Le statut et les relations des travailleurs indépendants avec les « plateformes »
Avec ce qu’on appelle « l’ubérisation » de la société, le statut des travailleurs a changé. L’apparition des plateformes mettant en contact des clients et des travailleurs a changé l’organisation du travail.
La question du statut des travailleurs pour les plateformes se pose partout dans le monde.
La cour de justice de l’union européenne a fait, depuis peu apparaître la notion de faux indépendants, semant le doute sur les qualifications juridiques (CJUE, 4 décembre 2014, FNV KUNSTEN INFORMATIE EN MEDIA).
Certains pays comme l’Angleterre, l’Espagne ou l’Italie ont créé des statuts spéciaux, entre le salariat et l’entreprenariat.
En France, la question de ce statut s’est longtemps posée, faisant couler beaucoup d’encre.
Le législateur français a dû prendre en charge cette question. De nombreux acteurs du droit et de la société civile se sont interrogés pour savoir si ces indépendants n’étaient pas de faux salariés.

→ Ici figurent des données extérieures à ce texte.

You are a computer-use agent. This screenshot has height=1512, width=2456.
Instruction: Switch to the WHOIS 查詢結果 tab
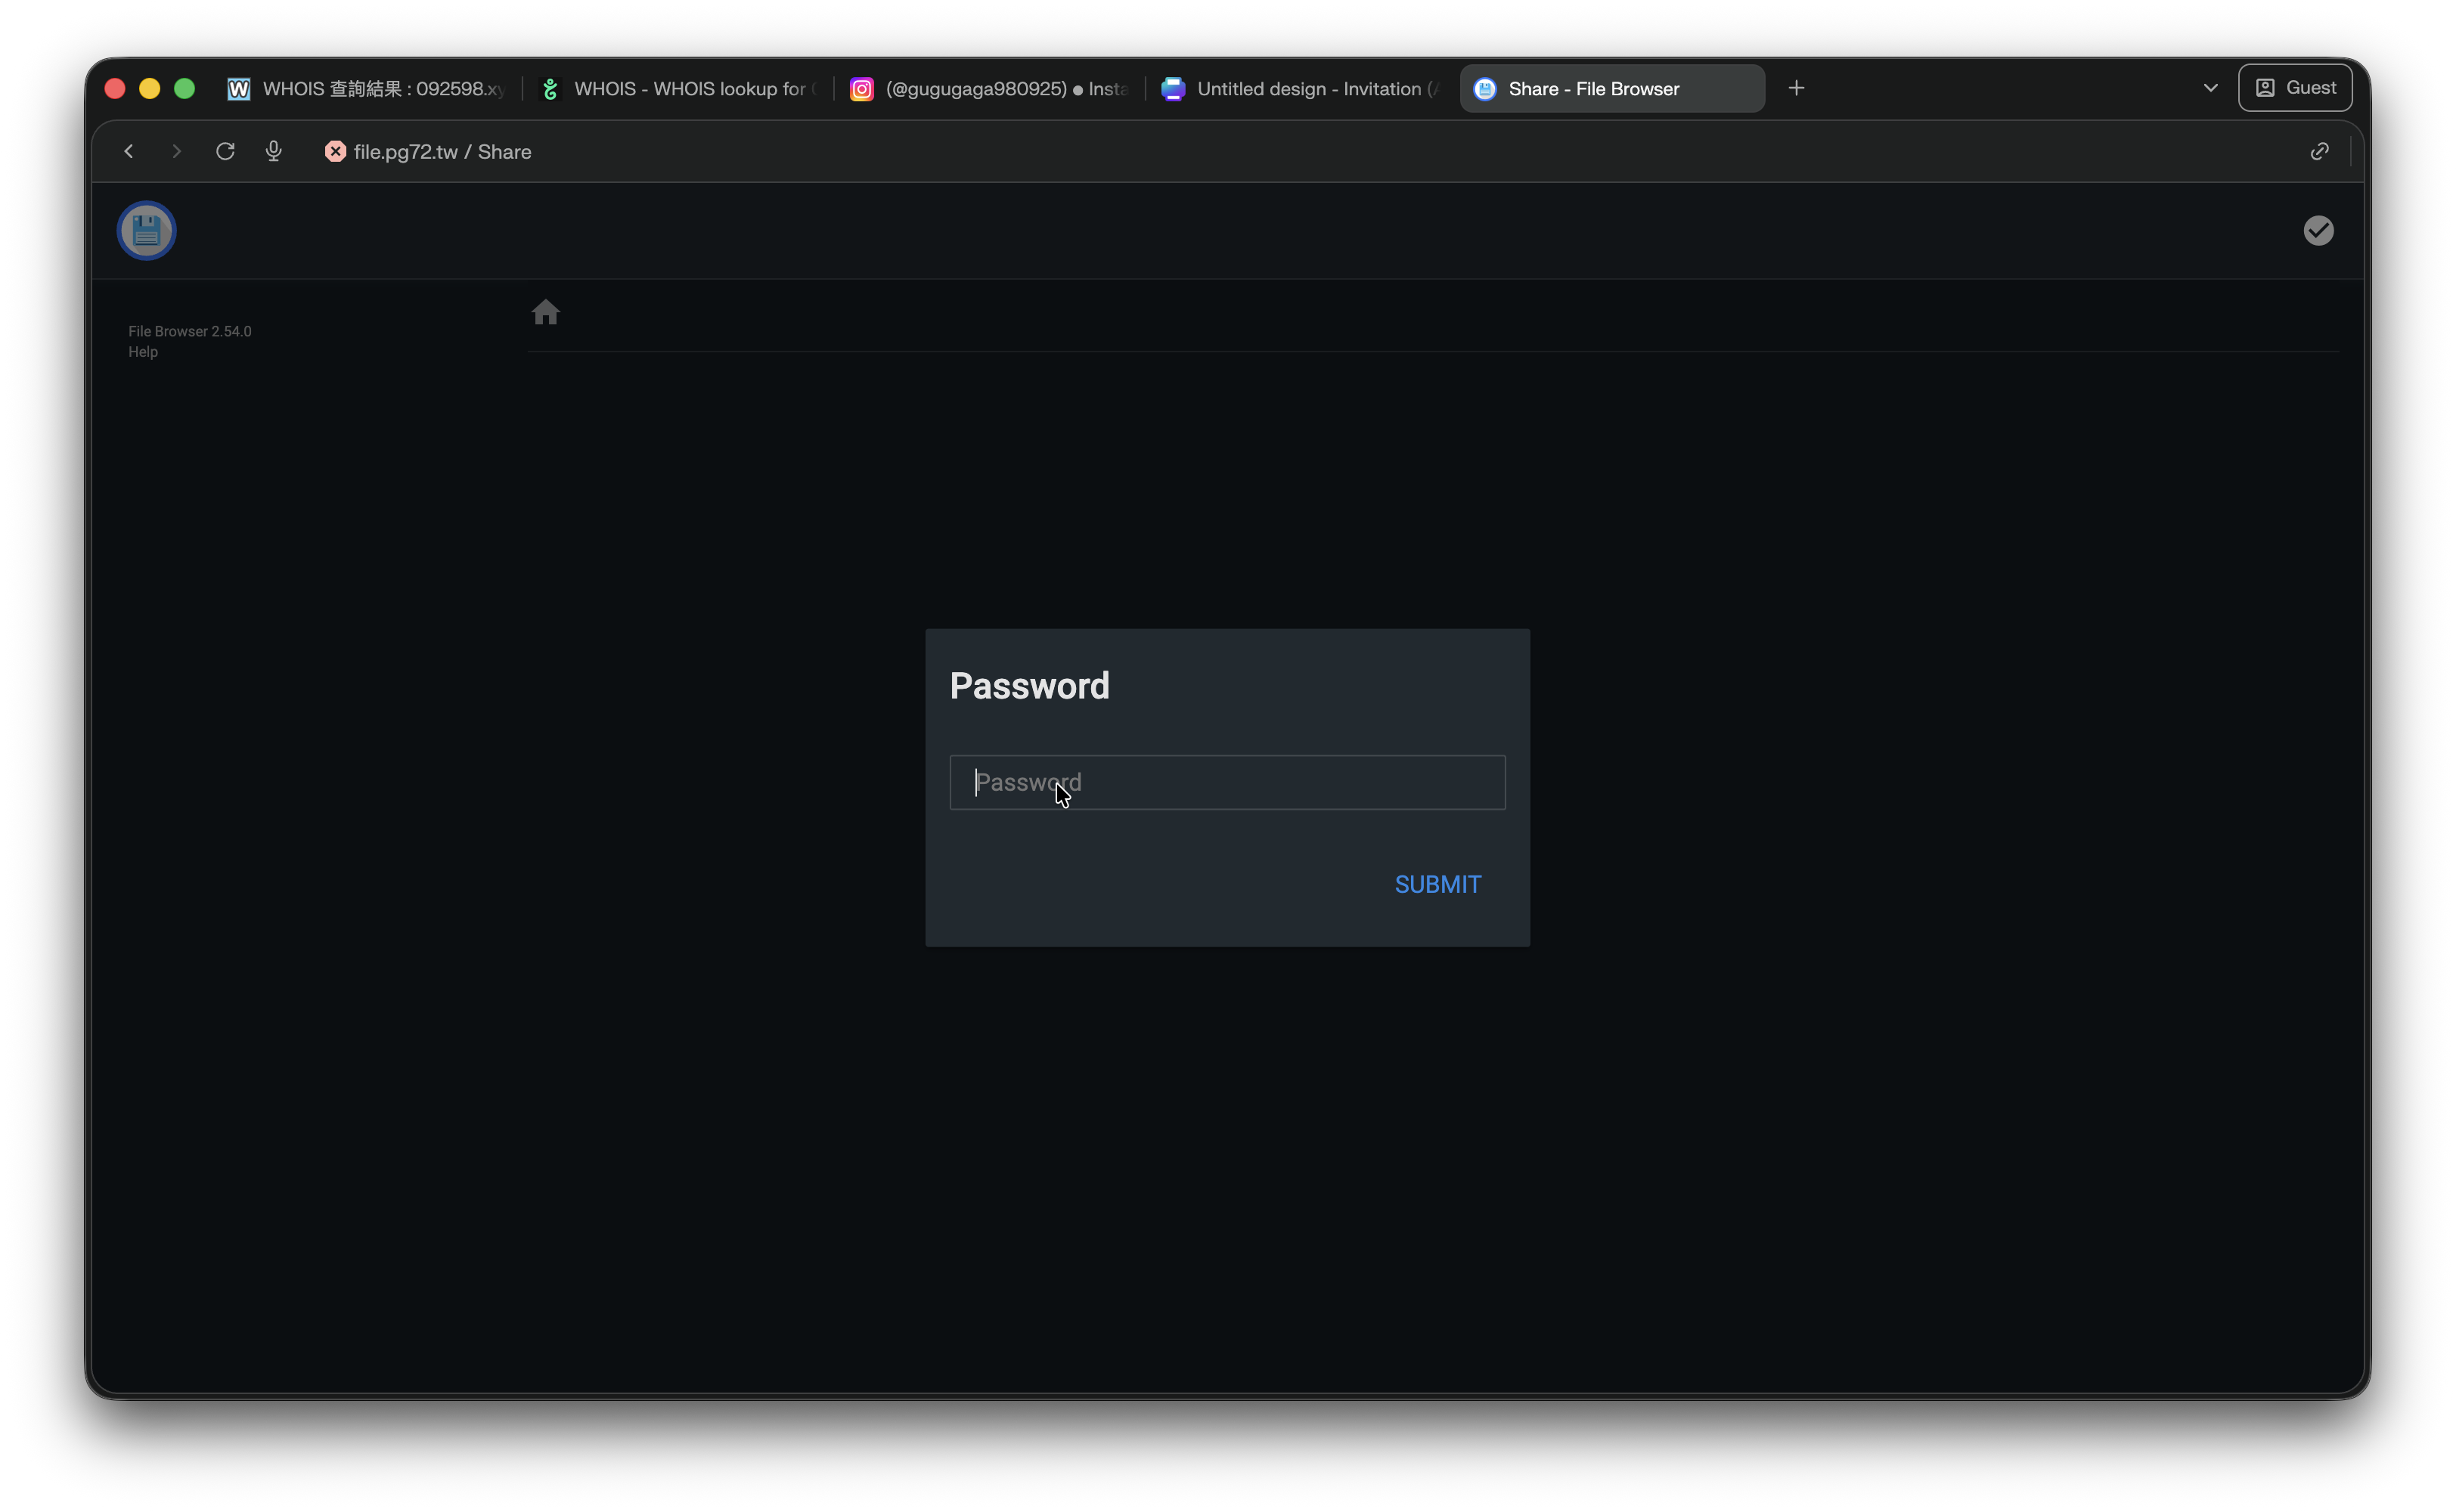366,89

Cette interrogation a trouvé un début de réponse avec un arrêt de la cour de cassation du 28 novembre 2018 reconnaissant un indépendant travaillant pour une plateforme comme un salarié. Cela devrait se poursuivre.
Le contrat de travail est habituellement défini comme un contrat par lequel une personne physique s’engage à travailler pour le compte d’une autre personne, sous la subordination de laquelle elle se place, moyennant rémunération.
Habituellement la jurisprudence utilise des critères bien précis pour savoir s’il y a ou non un lien de subordination permettant de supposer l’existence d’un contrat de travail.
Il s’agit de savoir si le travailleur est soumis au pouvoir de direction, de contrôle et de sanction d’une personne qui se révèlerait être son employeur (Cass. Soc., 13 novembre 1996, n° 94-13.187).
Le fonctionnement des plateformes peut nous faire supposer que ces conditions sont remplies, qu’il y a subordination et ainsi contrat de travail. Cela d’autant plus que les travailleurs indépendants sont dans l’impossibilité de travailler sans la plateforme.
Ils sont contrôlés dans leurs actions, le temps d’exécution des commandes et sont pénalisés s’ils ne remplissent pas les objectifs fixés.
Mais plusieurs éléments peuvent également faire supposer le contraire.
Tout d’abord l’inscription au RCS de ces travailleurs entraîne une présomption de non salariat.
Ensuite les travailleurs pour des plateformes ont fait leur entrée dans le Code du travail aux articles L. 7341-1 et suivants.
Ils ne sont pas considérés comme des salariés mais se distinguent des autres travailleurs indépendants.
Le Code du travail organise une responsabilité sociale des plateformes envers ces travailleurs.
Ainsi une sorte de droit de grève leur est reconnu ainsi que le droit de constituer des syndicats.
Les plateformes sont tenues de prendre en charge les cotisations d’assurances couvrant le risque d’accident des travailleurs.
Pourtant, il est de jurisprudence constante que « L’existence d’une relation de travail ne dépend ni de la volonté exprimée par les parties ni de la dénomination qu’elles ont donnée à leur convention, mais des conditions de fait dans lesquelles est exercée l’activité des travailleurs. »
Le lien de subordination est caractérisé par l’exécution d’un travail sous l’autorité d’un employeur qui a le pouvoir de donner des ordres et des directives, d’en contrôler l’exécution et de sanctionner les manquements de son subordonné.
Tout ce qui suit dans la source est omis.